Tuesday, Brink's Co. (BCO), a provider of cash logistics and security-related services to financial institutions, reported lower earnings for the first quarter hurt by impact of last year's currency conversion project in Latin America, higher severance costs in Europe and unfavorable foreign exchange rates.
Net income attributable to Brink's declined 54% to $23 million or $0.49 per share from $50 million or $1.07 per share in the corresponding period last year.
Earnings from continuing operations fell to $22 million or $0.48 per share from $33 million or $0.70 per share in the same period last year. On average, six analysts surveyed by Thomson Reuters expected the company to report earnings of $0.47 per share for the quarter. Analysts' estimates typically exclude special items.
The company attributed the decline to the inclusion in last year's results of income from the currency conversion project in Latin America and higher retiree expenses in this year's results, partially offset by lower corporate costs and higher profits in North America.
Revenues declined 8% to $733 million from $793 million in the year-ago period. Five Street analysts expected the company report revenues of $778.67 million for the quarter. Stronger U.S. dollar reduced revenue by 11% or $89 million. On a constant currency basis, revenue grew by $28 million. The organic revenue growth rate was 1%.
Segment operating profit declined to $54 million from $82 million in the year-ago quarter impacted by lower profits in Latin America and Europe, partially offset by increased profits in North America. Segment-operating profit margin declined to 7.4%, from 10.3% in the same period last year. Unfavorable currency exchange rates reduced segment profit by $4 million.
First-quarter revenue from international operations was $512 million, down 9% from $563 million in 2008 due mainly to unfavorable foreign exchange rates. On a constant currency basis, international revenue was up 5%. Revenue from North America operations were $221 million, down 4%, as higher average selling prices were offset by lower volume. On a constant currency basis revenues were flat.

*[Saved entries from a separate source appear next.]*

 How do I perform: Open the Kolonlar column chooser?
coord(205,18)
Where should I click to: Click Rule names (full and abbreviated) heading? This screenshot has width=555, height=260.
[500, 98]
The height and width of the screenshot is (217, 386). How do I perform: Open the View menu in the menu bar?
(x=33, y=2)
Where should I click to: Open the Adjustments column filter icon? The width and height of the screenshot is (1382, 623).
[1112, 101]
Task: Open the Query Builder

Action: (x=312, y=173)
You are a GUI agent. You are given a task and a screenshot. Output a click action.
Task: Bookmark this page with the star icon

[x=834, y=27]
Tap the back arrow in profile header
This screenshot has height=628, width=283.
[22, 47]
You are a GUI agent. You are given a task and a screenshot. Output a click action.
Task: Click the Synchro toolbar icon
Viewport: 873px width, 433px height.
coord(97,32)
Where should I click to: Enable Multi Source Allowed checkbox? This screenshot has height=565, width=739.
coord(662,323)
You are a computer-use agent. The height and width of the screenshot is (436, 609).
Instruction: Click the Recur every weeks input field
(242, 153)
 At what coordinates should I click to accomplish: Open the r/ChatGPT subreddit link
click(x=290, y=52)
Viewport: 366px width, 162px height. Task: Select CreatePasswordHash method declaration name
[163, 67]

Europe, Middle East, Africa or EMEA revenue declined 12% to $293 million. Operating profit was down substantially when compared to the year earlier period due to lower margins in most European countries, continued weakness in diamond and jewelry markets and $5 million in severance costs.

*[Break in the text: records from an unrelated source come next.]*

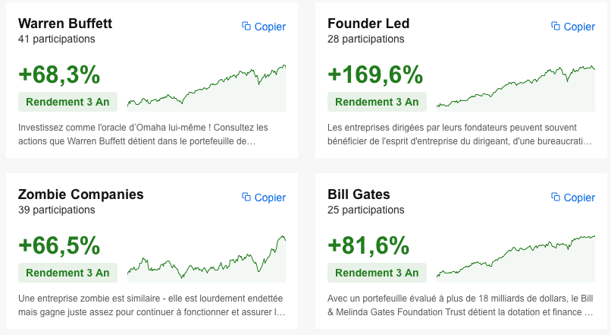
Task: Click the Warren Buffett performance chart
Action: (x=207, y=90)
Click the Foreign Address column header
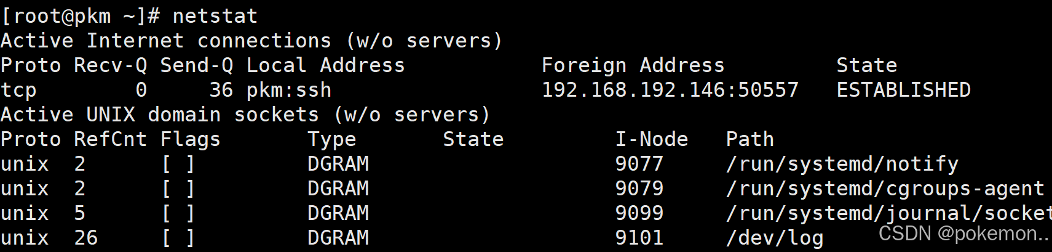 pos(633,65)
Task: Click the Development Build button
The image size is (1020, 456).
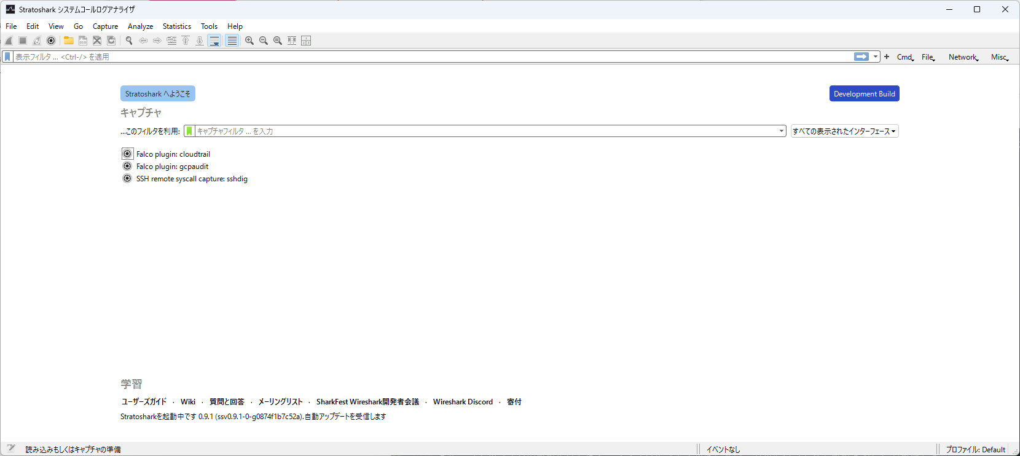Action: tap(864, 94)
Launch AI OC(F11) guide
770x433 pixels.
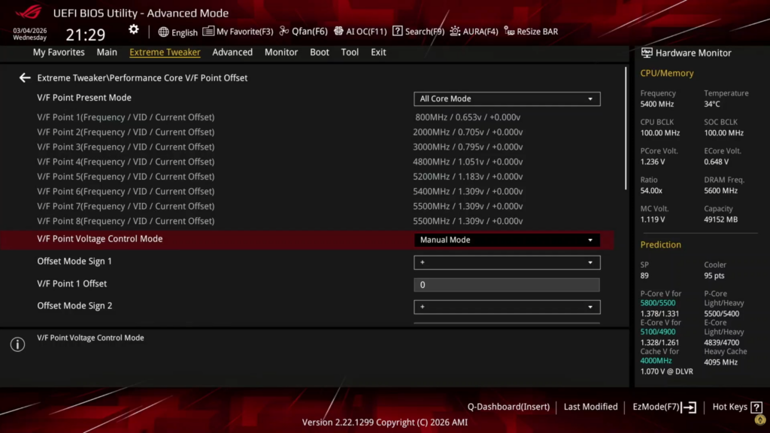point(360,32)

Latin America revenue declined 5% to $199 million. Excluding the effects of the currency conversion project and foreign exchange rate changes, operating profit improved over last year.
Asia-Pacific revenue was $19 million, flat when compared to the year-ago period but increased 7% on a constant currency basis. Operating profit declined mainly due to the negative impact of foreign exchange rates and lower diamond and jewelry volume, partially offset by increased volume in currency and precious metals.
Looking ahead, the company said results for 2009 would continue to be affected by global economic crisis.
BCO is currently down $0.68 or 2.23% and trades at $29.80.